Please print the listing that follows word for word, but skip any pictures it holds.

*Data provided*
____

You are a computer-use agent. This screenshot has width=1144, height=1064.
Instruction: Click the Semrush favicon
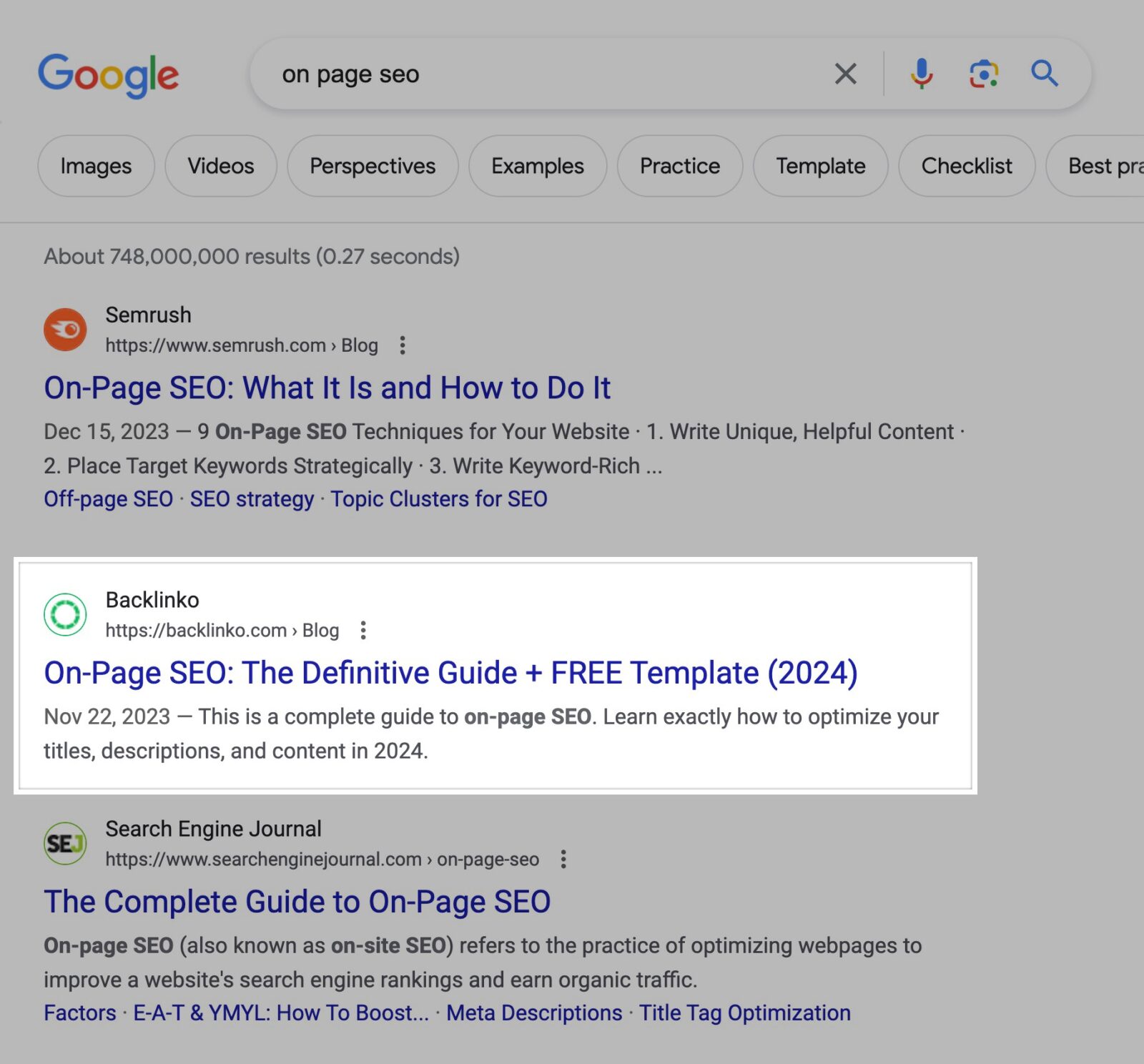(65, 330)
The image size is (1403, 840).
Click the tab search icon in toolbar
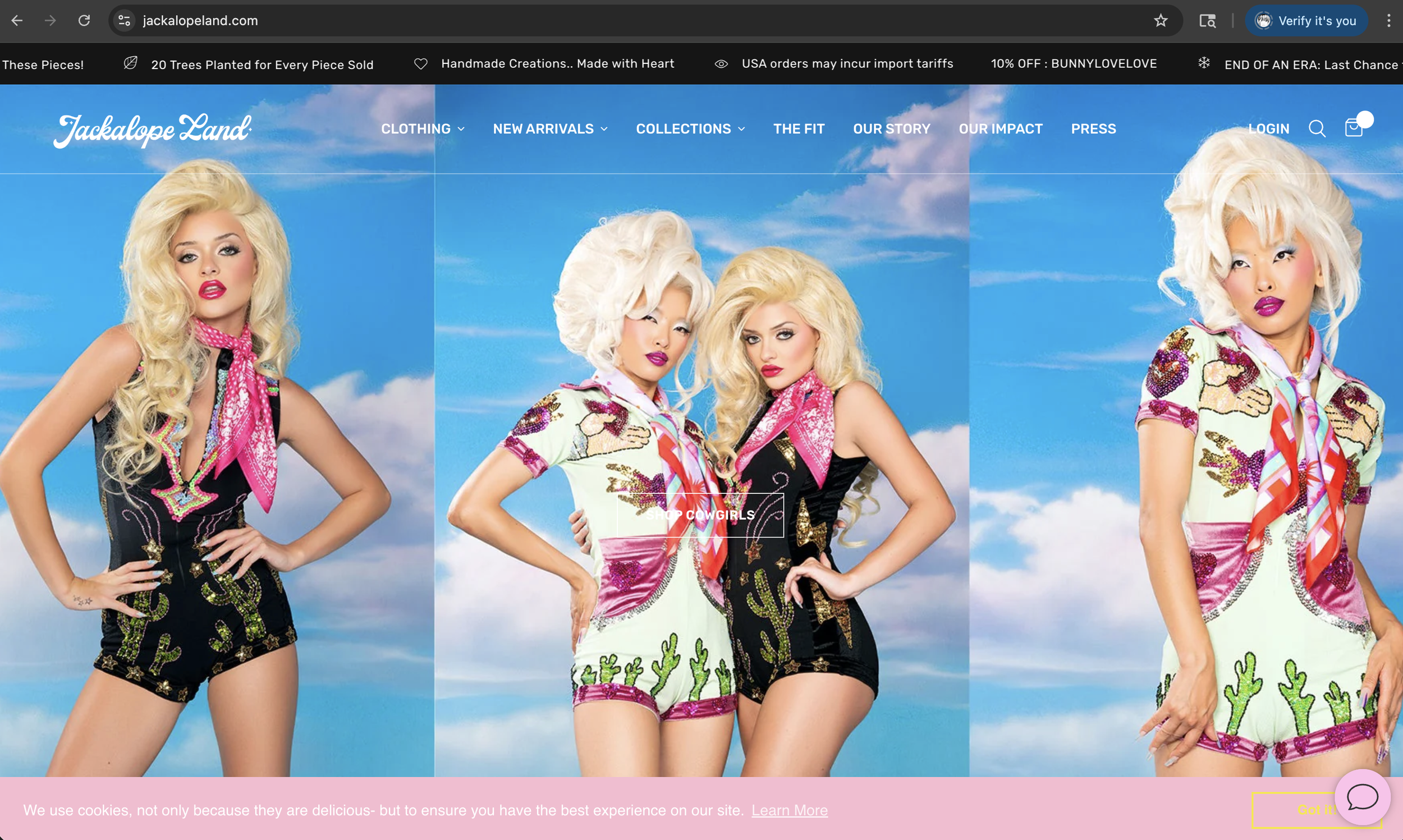point(1207,21)
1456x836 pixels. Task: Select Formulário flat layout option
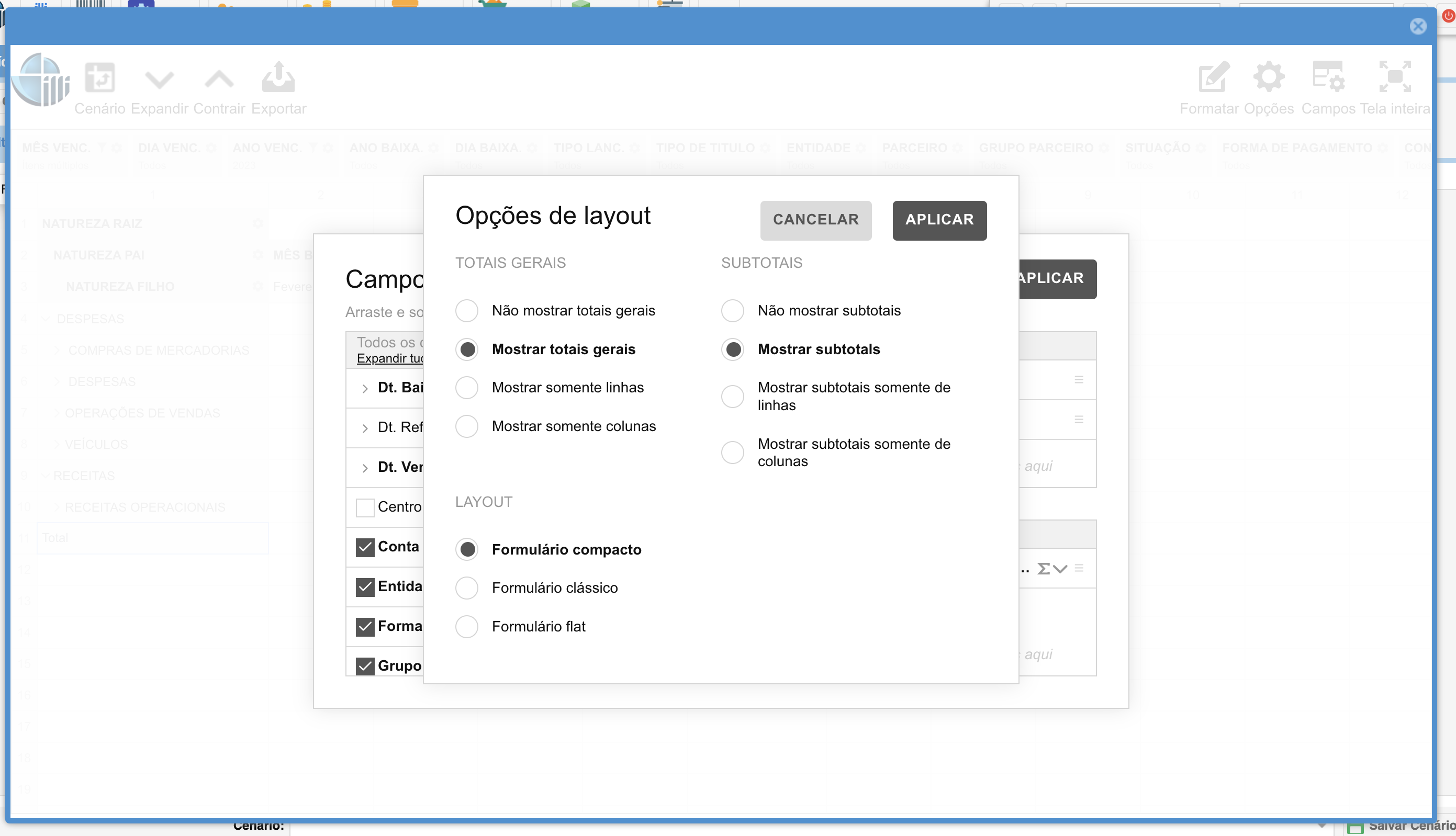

____

*Answer to this task*
You are a computer-use agent. This screenshot has width=1144, height=1064.
Instruction: Click the Semrush favicon
(65, 330)
The image size is (1403, 840).
Click the tab search icon in toolbar
point(1207,21)
1456x836 pixels. Task: Select Formulário flat layout option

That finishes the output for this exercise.